Pese a todo, Leguía gobernó once años. Pocos se le opusieron hasta el inicio de la Gran Depresión en 1929, tras la cual, su régimen no pudo mantener la lealtad de los militares, talón de Aquiles que sería fatal en agosto de 1930, en que fue derrocado por el cuartelazo de Arequipa, encabezado por el comandante Sánchez Cerro.
Apresado y encarcelado en condiciones inenarrables para su edad y su salud en la Penitenciaría de Lima, Leguía fue enjuiciado por un Tribunal de Sanción al margen de las leyes, negándosele el elemental derecho de defensa. Trasladado bajo escolta al Hospital Naval de Bellavista, el anciano sucumbió en febrero de 1932, pesando apenas algo más de 30 kilogramos. Su muerte no fue suficiente para sus enemigos. Se buscó extirparlo de la historia nacional. El silencio y el olvido, cuando no la calumnia y el error, cayó sobre su memoria.

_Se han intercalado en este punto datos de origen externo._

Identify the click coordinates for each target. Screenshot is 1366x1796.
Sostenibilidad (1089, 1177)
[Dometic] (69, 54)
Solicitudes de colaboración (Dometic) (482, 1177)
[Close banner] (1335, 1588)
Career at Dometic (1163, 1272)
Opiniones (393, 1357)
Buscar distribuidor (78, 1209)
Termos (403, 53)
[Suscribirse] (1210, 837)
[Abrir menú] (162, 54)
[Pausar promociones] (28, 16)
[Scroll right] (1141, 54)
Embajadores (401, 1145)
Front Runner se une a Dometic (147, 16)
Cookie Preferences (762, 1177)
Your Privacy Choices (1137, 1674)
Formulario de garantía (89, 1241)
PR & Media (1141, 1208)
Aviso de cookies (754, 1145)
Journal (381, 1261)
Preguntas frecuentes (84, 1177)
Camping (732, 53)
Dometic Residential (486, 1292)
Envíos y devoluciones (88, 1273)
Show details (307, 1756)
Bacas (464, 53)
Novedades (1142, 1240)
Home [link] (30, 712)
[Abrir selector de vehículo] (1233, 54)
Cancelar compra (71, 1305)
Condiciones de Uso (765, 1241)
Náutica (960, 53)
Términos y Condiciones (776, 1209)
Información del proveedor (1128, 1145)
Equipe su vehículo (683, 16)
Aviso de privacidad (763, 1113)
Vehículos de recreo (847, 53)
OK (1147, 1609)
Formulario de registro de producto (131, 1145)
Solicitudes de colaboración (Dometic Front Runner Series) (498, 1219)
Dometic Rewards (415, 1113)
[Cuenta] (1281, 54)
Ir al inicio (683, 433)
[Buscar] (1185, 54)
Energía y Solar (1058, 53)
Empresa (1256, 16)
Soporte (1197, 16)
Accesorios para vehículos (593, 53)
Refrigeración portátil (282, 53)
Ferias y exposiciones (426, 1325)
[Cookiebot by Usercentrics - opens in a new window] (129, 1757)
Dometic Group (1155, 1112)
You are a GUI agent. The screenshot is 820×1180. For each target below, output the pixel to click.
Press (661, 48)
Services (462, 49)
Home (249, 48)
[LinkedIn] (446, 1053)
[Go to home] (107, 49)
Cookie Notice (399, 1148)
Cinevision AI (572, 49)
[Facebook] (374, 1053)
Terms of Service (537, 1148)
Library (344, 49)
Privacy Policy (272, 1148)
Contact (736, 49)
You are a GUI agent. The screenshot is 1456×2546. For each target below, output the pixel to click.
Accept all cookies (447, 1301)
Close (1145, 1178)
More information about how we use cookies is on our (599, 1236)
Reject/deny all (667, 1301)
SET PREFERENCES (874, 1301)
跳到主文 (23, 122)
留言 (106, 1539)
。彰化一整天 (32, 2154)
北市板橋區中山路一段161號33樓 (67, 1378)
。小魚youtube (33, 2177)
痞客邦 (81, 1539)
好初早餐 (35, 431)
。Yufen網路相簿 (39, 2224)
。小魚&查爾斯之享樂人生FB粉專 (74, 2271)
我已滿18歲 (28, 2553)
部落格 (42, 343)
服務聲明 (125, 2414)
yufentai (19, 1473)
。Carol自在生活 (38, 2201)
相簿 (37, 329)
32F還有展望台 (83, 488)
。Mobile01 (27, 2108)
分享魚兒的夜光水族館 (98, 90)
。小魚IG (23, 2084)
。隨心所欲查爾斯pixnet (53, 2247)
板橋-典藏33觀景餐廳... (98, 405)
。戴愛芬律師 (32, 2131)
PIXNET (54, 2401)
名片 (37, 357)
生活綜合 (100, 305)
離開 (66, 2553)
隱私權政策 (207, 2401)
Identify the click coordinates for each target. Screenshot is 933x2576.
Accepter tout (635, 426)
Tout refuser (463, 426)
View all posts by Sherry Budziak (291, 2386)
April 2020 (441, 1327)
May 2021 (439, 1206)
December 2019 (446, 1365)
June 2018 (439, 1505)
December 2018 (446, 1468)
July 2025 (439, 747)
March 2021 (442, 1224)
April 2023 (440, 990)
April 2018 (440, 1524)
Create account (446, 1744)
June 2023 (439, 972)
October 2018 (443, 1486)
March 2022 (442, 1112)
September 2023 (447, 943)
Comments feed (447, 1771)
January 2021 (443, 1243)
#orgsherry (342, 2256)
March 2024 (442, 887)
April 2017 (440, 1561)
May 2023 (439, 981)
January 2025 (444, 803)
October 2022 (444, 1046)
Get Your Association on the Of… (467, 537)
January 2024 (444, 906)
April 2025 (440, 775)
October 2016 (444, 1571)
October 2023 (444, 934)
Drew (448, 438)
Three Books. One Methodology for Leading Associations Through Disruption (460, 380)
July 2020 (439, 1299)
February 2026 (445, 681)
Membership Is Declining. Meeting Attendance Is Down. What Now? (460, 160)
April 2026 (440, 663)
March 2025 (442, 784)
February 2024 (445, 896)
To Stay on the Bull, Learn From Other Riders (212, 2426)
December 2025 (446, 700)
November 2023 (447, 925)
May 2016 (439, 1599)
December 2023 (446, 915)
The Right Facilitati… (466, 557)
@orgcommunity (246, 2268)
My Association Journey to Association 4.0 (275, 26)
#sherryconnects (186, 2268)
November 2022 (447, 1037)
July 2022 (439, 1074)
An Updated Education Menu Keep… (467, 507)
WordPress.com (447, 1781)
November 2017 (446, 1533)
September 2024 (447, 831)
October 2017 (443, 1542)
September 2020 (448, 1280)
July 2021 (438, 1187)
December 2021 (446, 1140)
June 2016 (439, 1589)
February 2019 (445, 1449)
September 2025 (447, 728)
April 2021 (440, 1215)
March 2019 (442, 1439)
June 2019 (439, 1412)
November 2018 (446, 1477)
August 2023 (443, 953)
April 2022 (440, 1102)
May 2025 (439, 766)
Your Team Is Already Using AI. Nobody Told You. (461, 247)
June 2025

Conocer quién fue en verdad Leguía, no es necesariamente reivindicarlo. En una reciente conferencia sobre la memoria del leguiísmo, la historiadora francesa Ombeline Dagicour afirmó que a más de ocho décadas de la muerte de Leguía, es tiempo ya de superar las memorias distintas que han quedado de él, desligándose de la mitificación y de la demonización. Y en efecto, conocer la verdad sobre Leguía es realizar un acto de justicia colocando en su justa medida y apreciación a una de las figuras más grandes de nuestra historia republicana, un hombre visionario y controvertido que marcó el Perú; que, en célebre frase de Federico More, “fue audaz como Piérola, vivaz como Castilla, desdichado como Salaverry”; que tuvo grandes méritos en aras de la modernización del país; que cometió graves errores al asumir un estilo autoritario de gobierno; que tuvo un triste e inmerecido final, encarcelado, en medio de la pobreza y con cristiana resignación, algo sin paralelo en nuestra historia.
Para concluir, creo que sería mejor recordar las palabras de don Augusto ante el Congreso en 1906: “Es menester que una vez por todas se sepa que este Perú tan hollado y vilipendiado, tan escarnecido y abatido, tan engañado y maltratado en todas partes, es una fuente de riqueza inagotable, y que si sus naturales productos no han constituido hasta ahora un emporio de riqueza ha sido por nosotros mismos, porque en el Perú, y como soy peruano tal vez como nadie, desde que hace más de 250 años que mis progenitores viven y mueren en esta tierra, puedo declarar que nadie, absolutamente nadie ha hecho más daño al Perú que nosotros mismos… porque no estamos penetrados de la necesidad y conveniencia de vivir unidos, porque no hemos tenido ocasión, tal vez, de ver las ventajas que de esta unión se derivan, porque no hemos buscado la oportunidad de explotar las riquezas del país, y porque creemos que yendo por otro orden de ideas, alejados de la explotación de sus riquezas naturales, podemos hacer por nosotros mismos, más de lo que se podría conseguir mediante ese espíritu de confraternidad. Pero ese ha sido un error capital, esa es la causa de todos nuestros daños, y debemos en lo futuro combatirla… en este país hay recursos inagotables; el día que todos contribuyamos en la obra de explotarlos, ese día el Perú no necesitará de nadie ni de nada”.